As Saša Rakezić wrote in Charles’ obituary for Vreme magazine, Alverson undoubtedly belongs to Serbian culture as well: “He travelled extensively throughout the country in which he found himself in and treated it with the same respect and curiosity as he showed to the magnificent global metropoli. He attended several editions of the Grrr! international comics festival in Pančevo, where he spoke about Harvey Kurtzman, the Monty Python series and other topics, and was one of the programme’s organizers at the Cheap Film Festival in Subotica. Charles also appeared in Djordje Marković’s documentary-feature-animated film ‘The Last Adventure of Kaktus Bata’,” Rakezić wrote after Charles’ passing on January 19, 2020.

Charles’s grave

Živana shows me a photo album of Charles’ children – Claire, Jake and Josh – with whom she maintains close contact to this day. Charles’ funeral in Serbia was delayed for six days while waiting for his children to arrive.

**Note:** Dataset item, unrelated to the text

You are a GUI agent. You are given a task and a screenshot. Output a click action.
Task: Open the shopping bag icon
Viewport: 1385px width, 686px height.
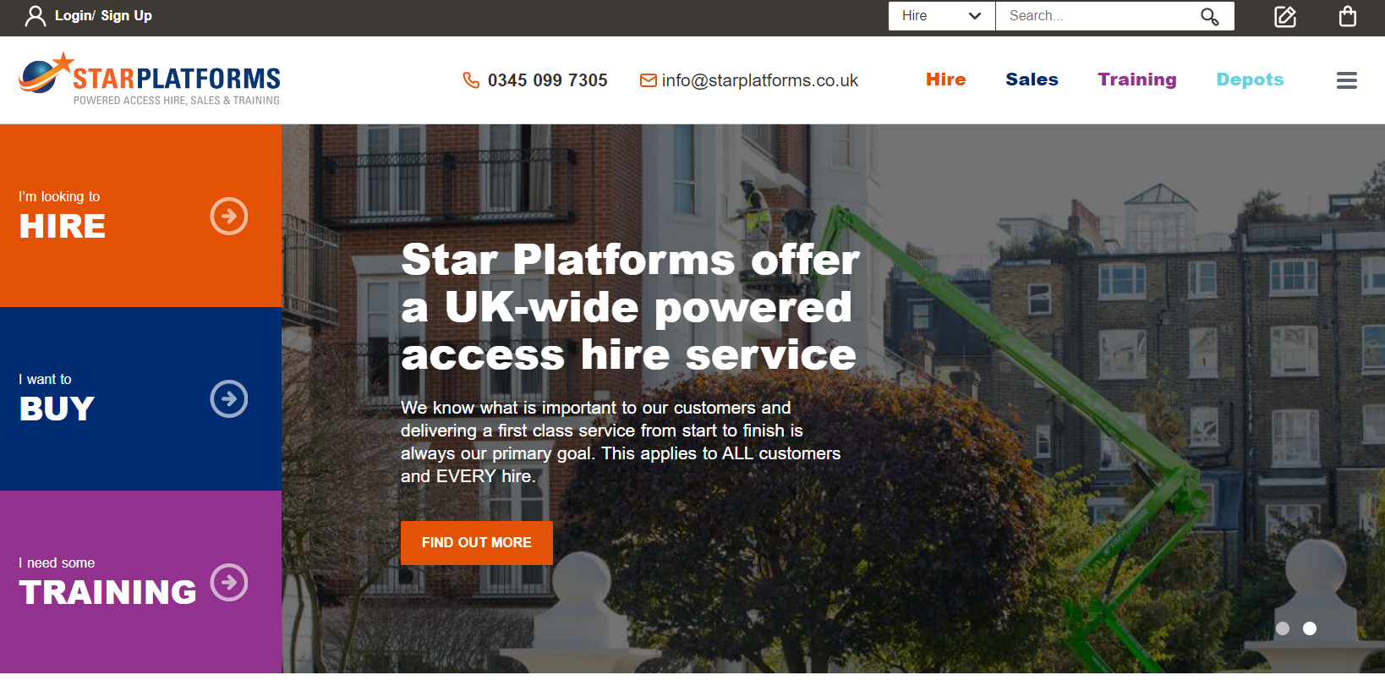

We agree to go to the cemetery. “I’m going to take my car so you don’t have to drive me home,” Živana told me and got into her car with Belgrade license plates.

“Not sleeping, just dead”, (a quote from the title of one of his novels), is written on the black marble headstone below Charles’ name at the cemetery in Parage. “Everything has passed and is over” is written under Živana’s name on the headstone.

Terry Jones, a member of the Monty Python gang, Charles’ friend and co-worker, died just two days after him – on January 21, 2020.